MAYS LANDING — A judge will decide Tuesday whether to dismiss a murder indictment against a Mays Landing man after his defense attorney argued the Atlantic County Prosecutor's Office destroyed possible evidence.
Keshaun Earley is accused of fatally shooting 25-year-old James Jordan on Aug. 26, 2012, in Atlantic City's Carver Hall Apartments.
Earley told investigators that at the time of the killing, he was miles away at Mays Landing's Oakcrest Estates, where he lived.
Investigators took 12 hours of surveillance video from each of the complex's 18 cameras — a total of 216 hours — to check out the alibi.
But public defender Eric Shenkus received just 30 minutes of video after asking for any outstanding evidence during a court appearance in July. The rest of the video was destroyed.
"I chose anything that was consistent to the defendant or relevant to the case," Sgt. Lynn Dougherty said of portions of a hard drive she had burned on to a DVD for Shenkus.

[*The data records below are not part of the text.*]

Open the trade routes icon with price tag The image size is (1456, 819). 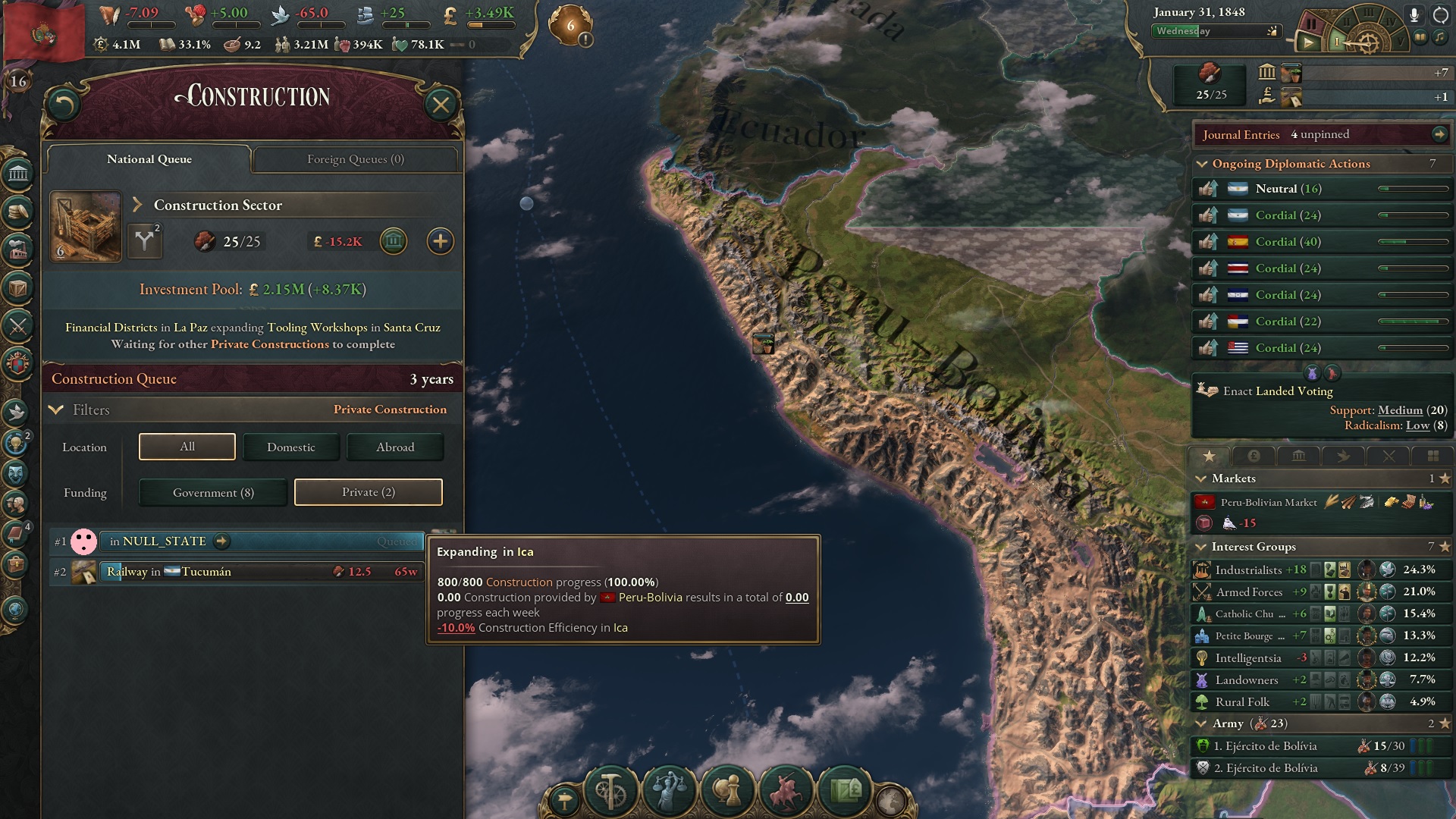click(843, 791)
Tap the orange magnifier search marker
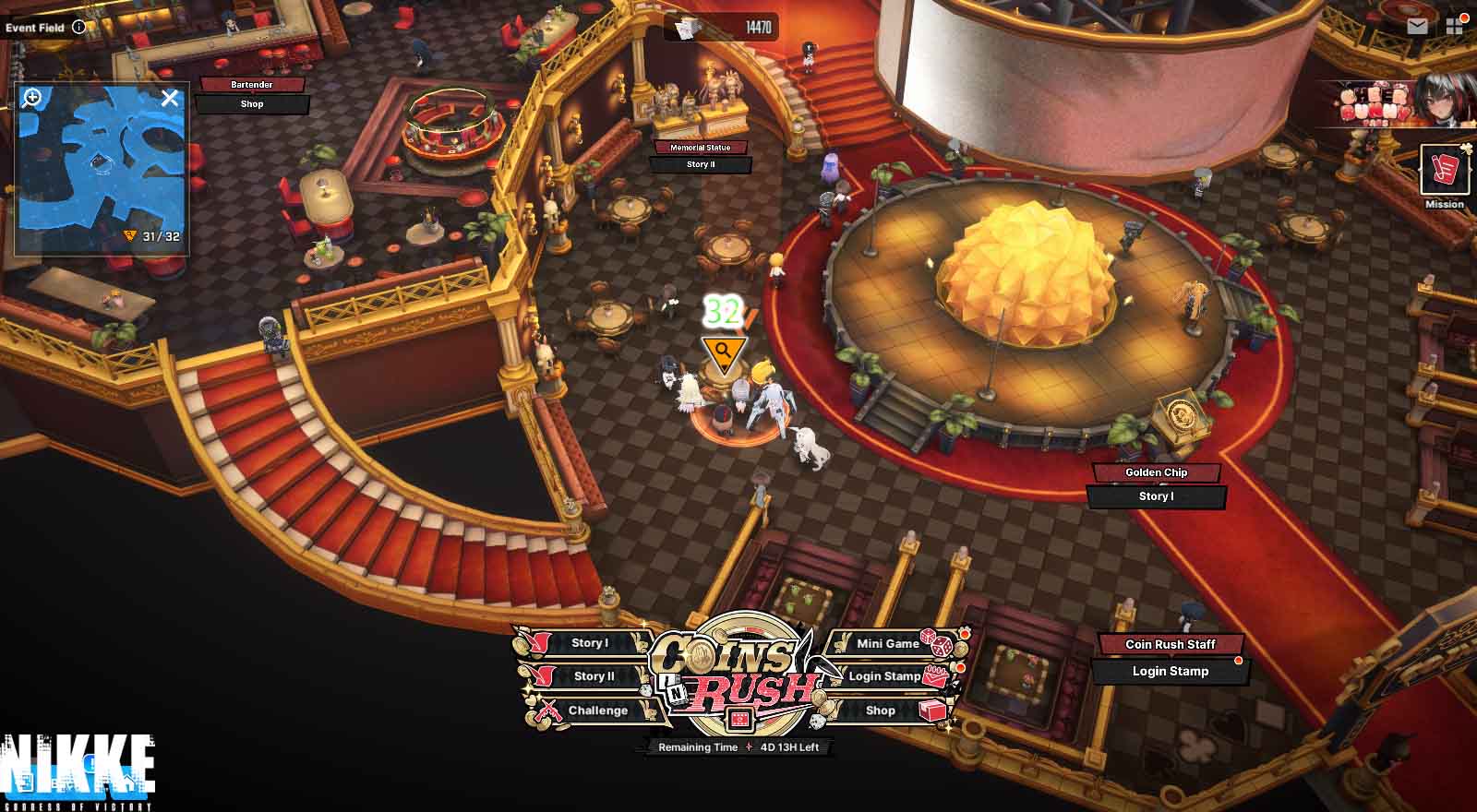 coord(724,352)

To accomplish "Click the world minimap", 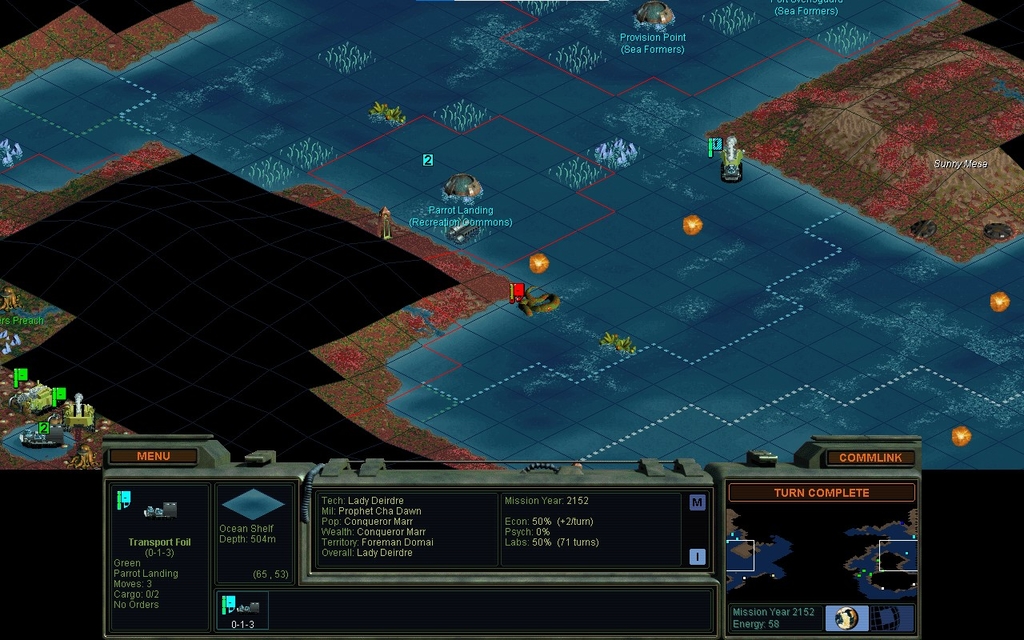I will 820,553.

She and others with the Prosecutor's Office told the judge that they needed to free up the hard drive to put back into service due to limited resources in the office. Dougherty stressed that is not why she chose the portions she did.
That the data — which had been in an evidence area for nearly 10 months prior — was erased two days after Shenkus asked for it is what “jumps out at you," Superior Court Judge Mark Sandson said.
Dougherty testified that she spent about six weeks going over the hours of video, and found only the two portions — 20 minutes from one camera and 10 from another — had someone matching Earley's description.
"She spent six weeks watching this stuff, but she didn't take one page of notes," Shenkus told the judge.
Sandson said the Prosecutor's Office could have offered Shenkus a chance to view the entire hard drive, if he chose to do so.
The judge continued to question why an attorney with knowledge of trial procedure and case law wouldn't have been in on the decision on whether the remaining part of the recording should be destroyed. And he was surprised to learn there apparently is no policy set in place for such decisions.
"I think what we found out is anybody can make that call," Sandson said. "I find that surprising."
Investigators make similar decisions every day, Assistant Prosecutor Seth Levy argued.
He said what was destroyed was not evidence because the defendant -- or anyone matching his description -- was not in that footage.
"That may ultimately be the case," Sandson said. "But we'll never know. That's the part of this that disturbs me: We'll never know."
He then asked Shenkus: "Do you think the only appropriate remedy is dismissal of the murder indictment?"
"Yes," he replied.
"This is evidence I cannot otherwise re-create," Shenkus said. "It's irreversible."
Trial was scheduled to begin Tuesday, but due to other outstanding motions in the case, jury selection has been pushed to Wednesday.